Preprocessing and analyzing a dataset found on kaggle.
The dataset contains 4,525 entries and 11 columns, all of which are of type object. Here's a detailed summary:
property_name: Name and type of the property (4,525 unique entries). areaWithType: Type of area measurement (e.g., Super Area, Carpet Area). square_feet: Area of the property in square feet, with values in the format of xxx sqft. transaction: Type of transaction (e.g., Resale, New Property). This column has 4421 non-null entries, indicating some missing values. status: Status of the property (e.g., Ready to Move). It has 4524 non-null entries. floor: Information about the floor, with entries like 5 out of 10. This column has some missing values as well. furnishing: Furnishing status of the property (e.g., Unfurnished, Semi-Furnished). Contains some missing values. facing: Direction the property faces (e.g., East, West).
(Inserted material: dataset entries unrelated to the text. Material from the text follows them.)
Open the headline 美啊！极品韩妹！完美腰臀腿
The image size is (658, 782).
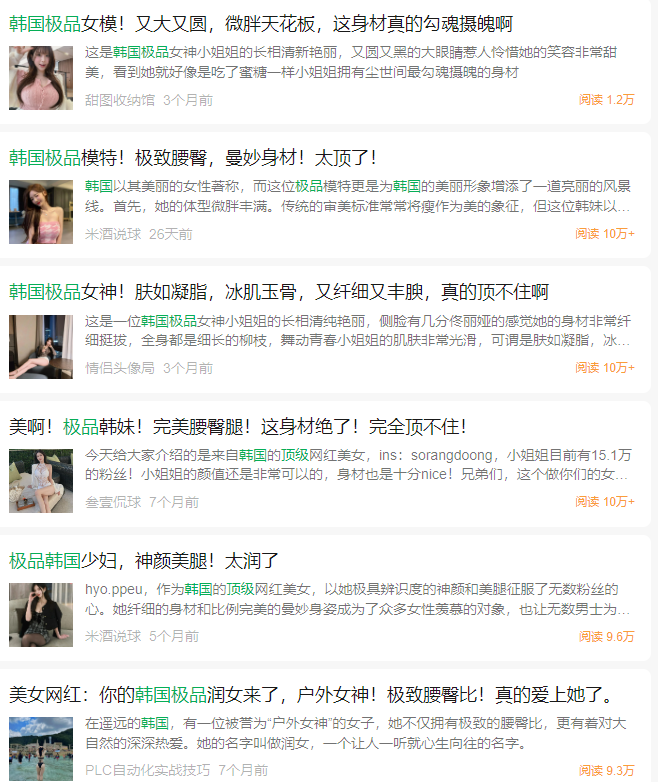[x=238, y=427]
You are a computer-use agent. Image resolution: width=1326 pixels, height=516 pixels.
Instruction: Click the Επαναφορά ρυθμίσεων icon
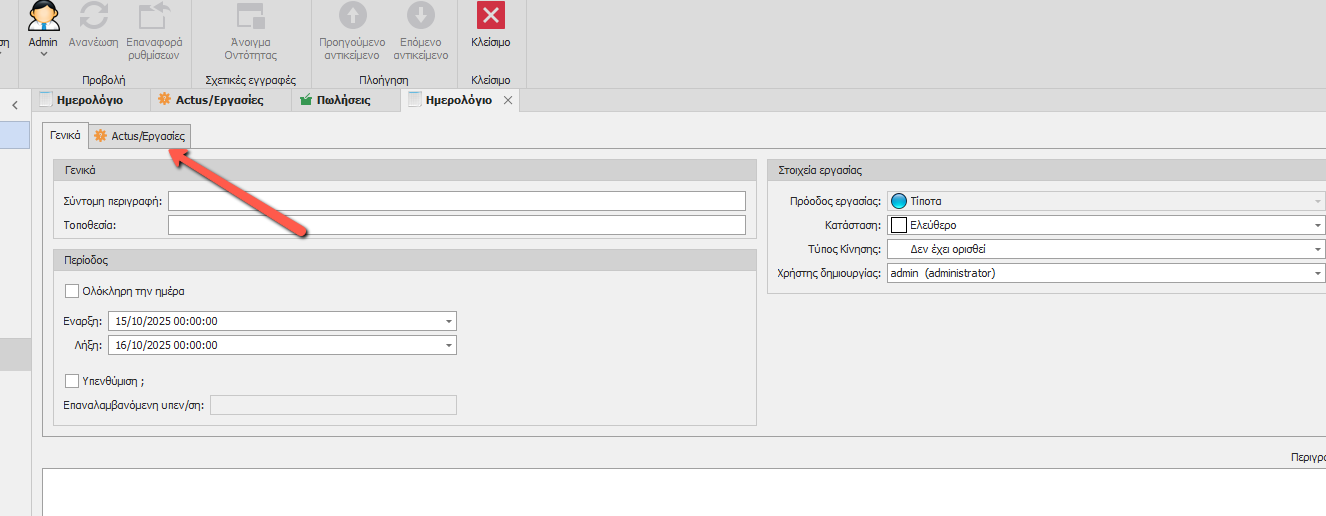pos(154,17)
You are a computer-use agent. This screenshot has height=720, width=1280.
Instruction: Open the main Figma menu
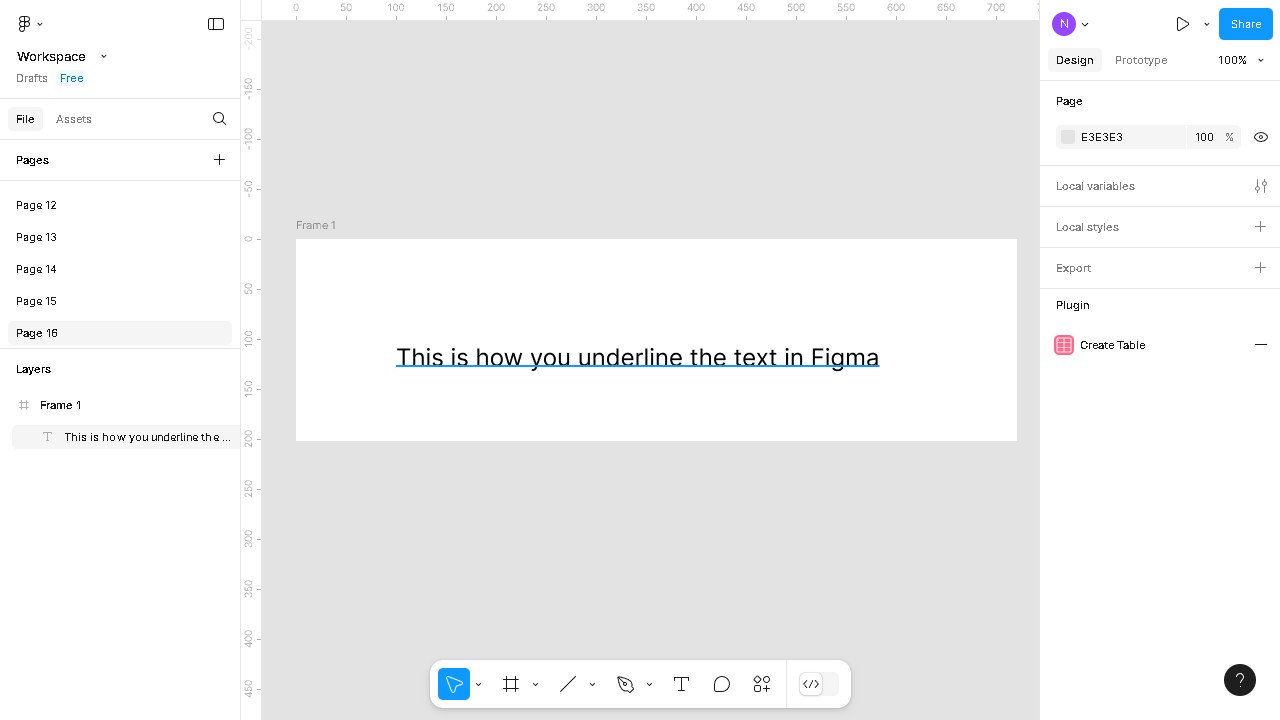24,24
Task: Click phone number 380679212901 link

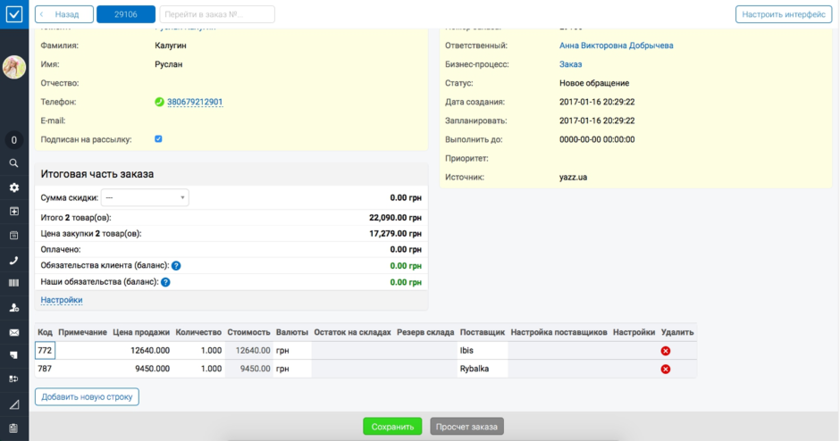Action: tap(195, 102)
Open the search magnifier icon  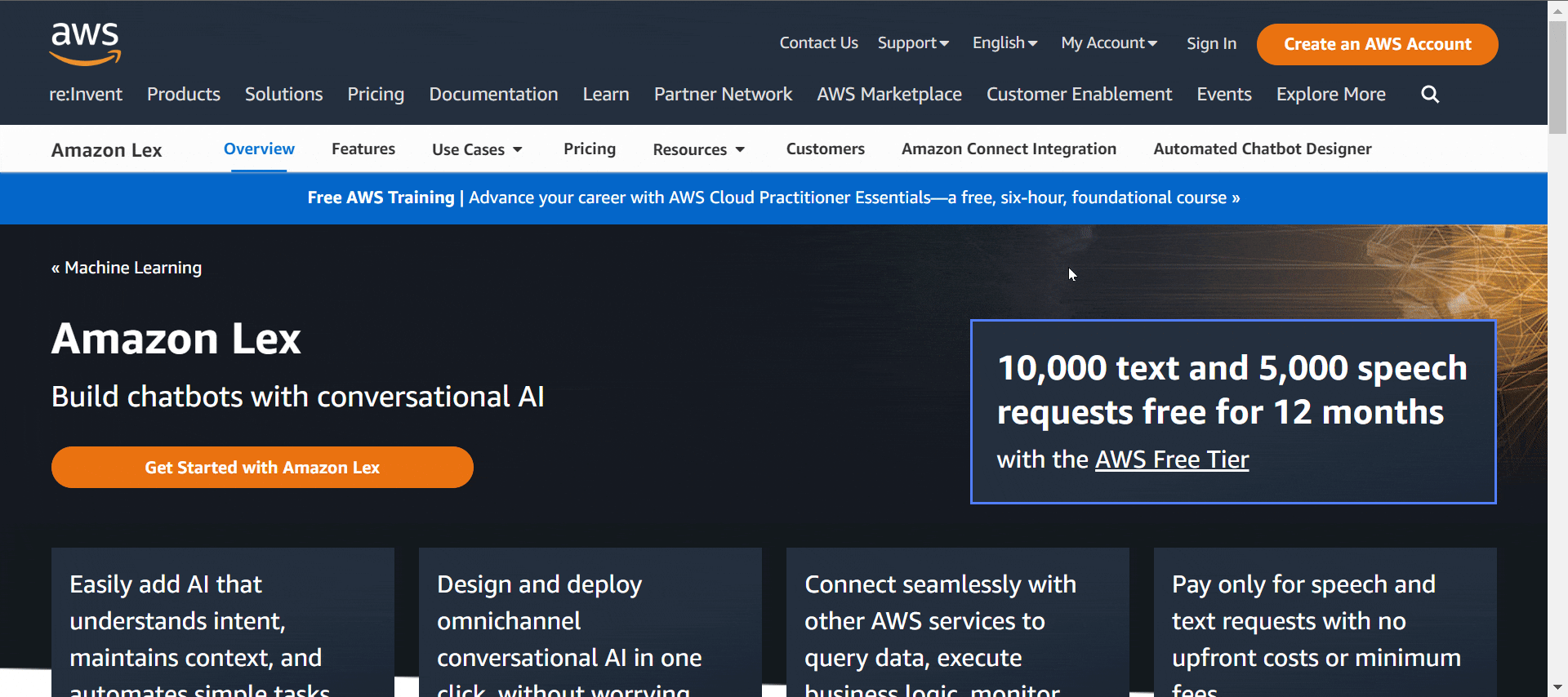[x=1429, y=95]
Missing values are present here. description: Descriptions of the properties, which are highly variable and text-heavy. price_per_sqft: Price per square foot, with values in the format of ₹xxxx per sqft. This column also contains missing values. price: Total price of the property, with various formats including ₹xx Lac and Call for Price.
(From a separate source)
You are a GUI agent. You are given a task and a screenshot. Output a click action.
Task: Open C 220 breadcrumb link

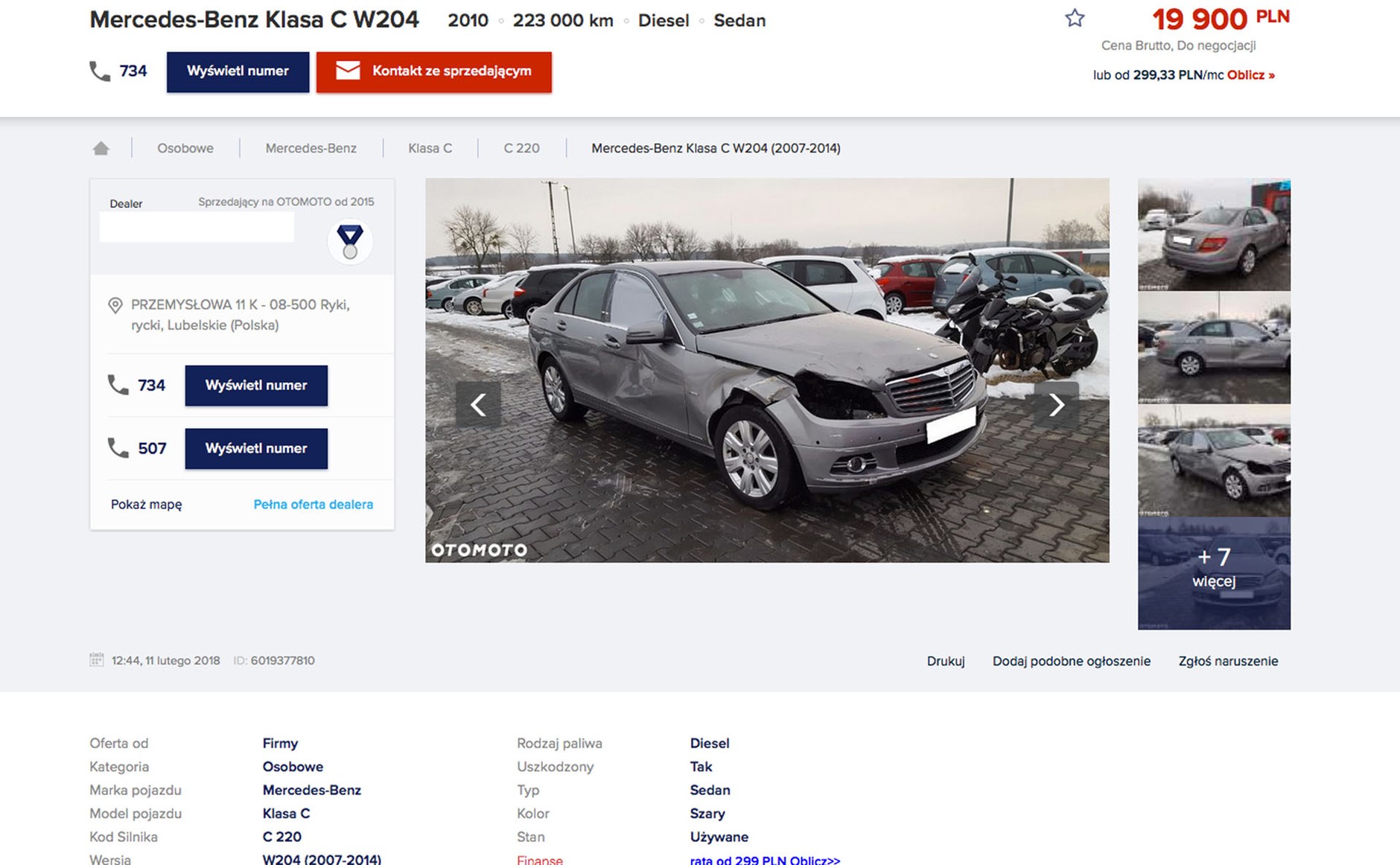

Missing Values Here are the columns with missing values:
transaction: 104 missing values status: 1 missing value floor: 45 missing values furnishing: 340 missing values facing: 589 missing values description: 1,371 missing values price_per_sqft: 368 missing values Handling Missing Values We will handle missing values using the following strategies:
Drop columns with excessive missing data: For description, we might consider dropping it due to high variability and large number of missing values. Fill with most frequent or default values: For categorical columns like transaction, status, floor, furnishing, and facing. Drop rows with missing values in critical columns: Columns like price and square_feet are critical for analysis.